Malgré la polémique et les lourdes accusations entourant le décès tragique de Quentin Deranque, le député LFI Raphaël Arnault a effectué un retour à l’Assemblée Nationale qui ne manque pas de faire grincer des dents. Ignorant les appels à la décence, le fondateur de La Jeune Garde clame n’avoir « jamais envisagé de démissionner », renforçant le sentiment d’un mépris flagrant envers les attentes du public après un tel drame.
Arnault, dont plusieurs proches sont mis en cause dans l’enquête pour homicide volontaire, tente de minimiser l’impact de son retour, évoquant un accueil prétendument « chaleureux » de la part de collègues socialistes et écologistes.
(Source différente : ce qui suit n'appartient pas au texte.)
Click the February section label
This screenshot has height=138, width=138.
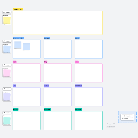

Une affirmation qui contraste fortement avec l’indignation générale et soulève des questions sur la solidarité politique face à des événements d’une telle gravité. L’idée que des élus puissent se réjouir de son retour, alors que la justice enquête sur des faits dramatiques, est profondément perturbante.
Le député s’est également permis de théoriser sur la violence, affirmant qu’il faut « réfléchir à comment y répondre » face à « l’extrême droite », tout en évitant d’« accentuer la violence ». Une position qui sonne creux, venant d’un individu dont le mouvement est directement associé à des affrontements qui ont mené à la mort d’un jeune homme. Ses propos sur la « peur terrible qu’il y ait une violence qui s’embrase » semblent ironiques, voire cyniques, compte tenu du contexte.
Enfin, Arnault s’est efforcé de défendre ses collaborateurs, niant toute implication malgré les mises en examen pour des faits graves. Il évoque de nombreuses « fake news » de l’extrême droite pour justifier la situation de son attaché parlementaire. Une tentative désespérée de dédouaner son entourage, qui ne fait qu’ajouter à l’opacité et au malaise général autour de cette affaire sombre qui continue de secouer le paysage politique français.